Osteopathic Treatment for Sleep Disorders
Osteopathic medicine is a system of healthcare practice that focuses on the entire patient from nutrition and emotional stressors, to their spiritual life and musculoskeletal system. The theory in osteopathic medicine is that the whole person affects the person’s health. Everything is considered to be interdependent and the musculoskeletal system plays an important role.
Cranial osteopathy involves the movement of the brain and spinal cord and will affect spinal fluid and membrane surrounding the brain and the movement of the sacrum between the hips. This method is similar in feel to acupressure and believed to release restricted muscles, bones, ligaments, membranes and fluid motion to improve an individual’s health and free up their body to begin healing itself.
Cranial osteopathy is a unique treatment form that has been used to treat colic, reflux, failure to thrive,infections and sleep disorders in infants and young children. As individuals grow into their teens and young adulthood cranial osteopathy has also been used to help decrease migraine headaches, backaches and improve overall health.

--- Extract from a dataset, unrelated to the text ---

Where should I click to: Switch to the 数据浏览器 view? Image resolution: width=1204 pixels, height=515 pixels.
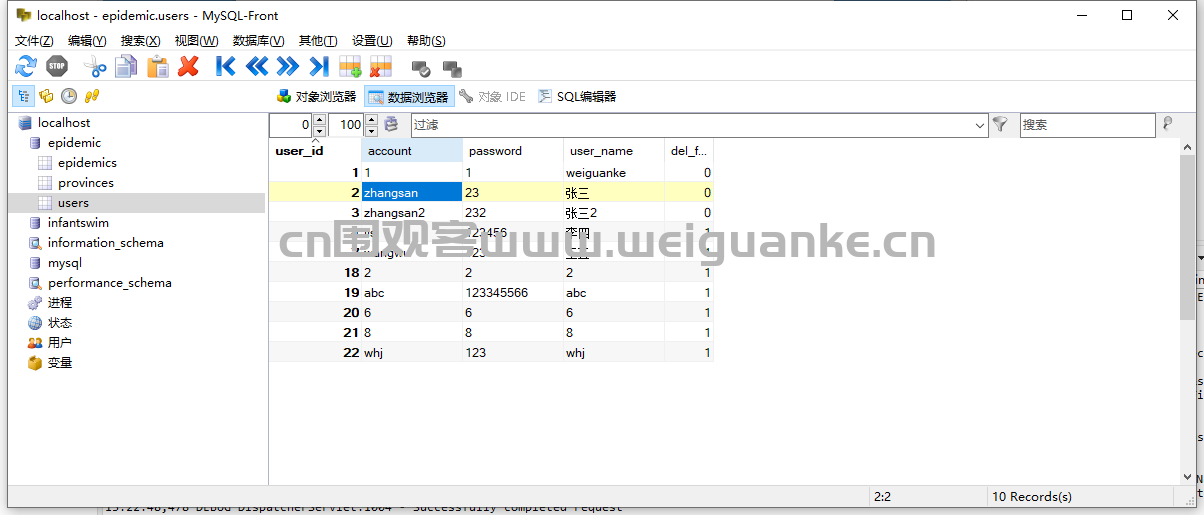[x=408, y=97]
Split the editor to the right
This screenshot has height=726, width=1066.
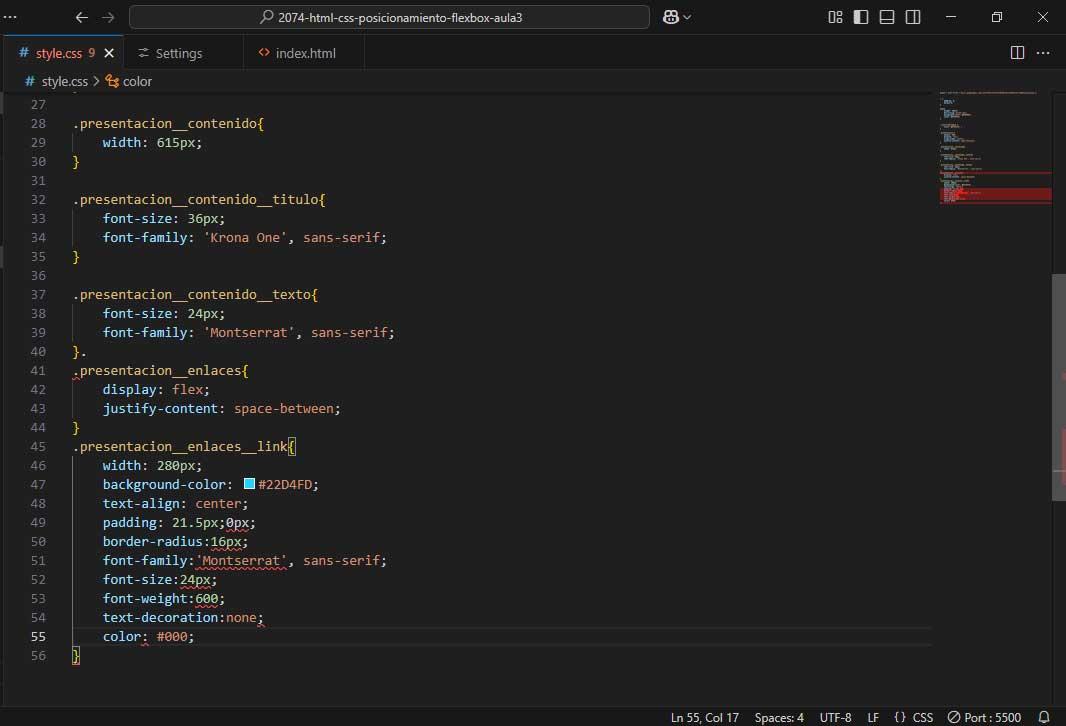(1017, 53)
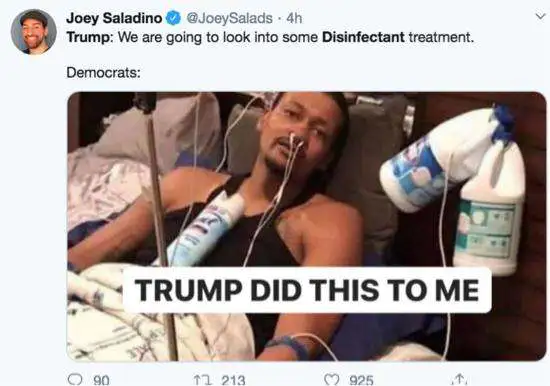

Cranial osteopathy was devised by William Gardner Sutherland in the early part of the 19th century. He was in osteopathic who discovered the cranium is made of bones that were intricately joined to permit a slight yielding motion. He understood that this was possible to allow a slight rhythmical expansion and contraction of the brain inside the skull that was quite independent of the movement of breathing and heartbeat.
This gentle manual treatment is aimed to restore normal movement in the body and allow healthy functioning and integration to all the systems. It is this treatment that is used in infants and young children who have difficulty with sleeping disorders, or sleep disturbances.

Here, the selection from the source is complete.